I’ve heard this quote many times before. But that day, something shifted. It wasn’t just a nice metaphor; it became a mirror to a moment I had experienced in one of my coaching sessions.
The Story that Came Flooding Back
A few years ago, during a leadership workshop, a senior manager confided in me about her frustration. She was one of the very few women in her department; brilliant, capable, and respected. The company often showcased her in promotional material to demonstrate “diversity.” Yet, in the actual decision-making meetings, she was seldom asked for her opinion, and her suggestions were often bypassed.
She told me, “It’s like I’ve been given a seat at the table, but the table isn’t set for me.” Her words echoed exactly what that DEI quote meant: diversity is representation; inclusion is participation. Without the latter, the former risks becoming tokenism.

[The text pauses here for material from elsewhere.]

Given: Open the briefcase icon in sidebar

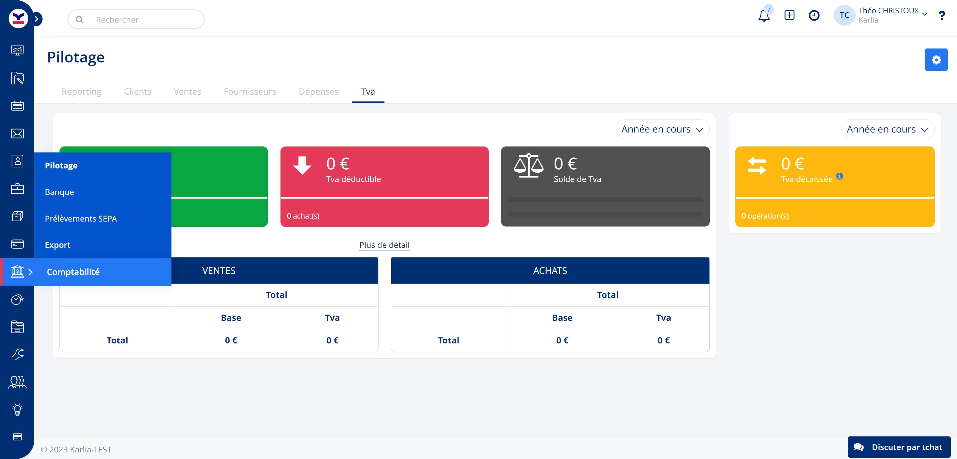Looking at the screenshot, I should coord(17,189).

The Deeper Lesson for Leaders
In my years of coaching leaders, I’ve seen this gap far too often. Organisations celebrate visible diversity ; the photo-friendly kind. But true inclusion is quieter, harder, and far more transformational. It lives in the micro-moments:
- Whose voice gets heard in a meeting.
- Who gets the stretch assignments.
- Who feels safe enough to challenge an idea.
Inclusion is not a policy document. It’s a daily leadership practice. It’s the deliberate choice to see, hear, and engage with the people you’ve brought in, and not just as representatives of a demographic, but as valuable contributors to the mission.
Why Psychological Safety Matters Here
Because here’s the truth: even if you “ask someone to dance,” they won’t step onto the floor unless they feel it’s safe to do so. Psychological safety is the shared belief that they can speak, contribute, and be themselves without fear of humiliation or punishment, and this is what makes inclusion real. Without it, the invitation remains hollow.
I’ve seen leaders who thought they were inclusive, yet unknowingly created environments where certain people stayed silent. The fix wasn’t just more invitations; it was building a climate where voices could rise without risk. When psychological safety exists, the “dance” is no longer a performance for acceptance, but it becomes a natural, confident expression of who each person truly is.
An Invitation to Leaders
If you’re a leader, ask yourself:
- Who is sitting in silence in your meetings?
- Whose talent is under-utilised because the environment doesn’t invite them to “dance”?
- Are you measuring representation or measuring belonging?
DEI is not about counting heads; it’s about making heads, hearts, and voices count. The real work starts when diversity walks in the door; and it is your role to make sure inclusion is what keeps it there.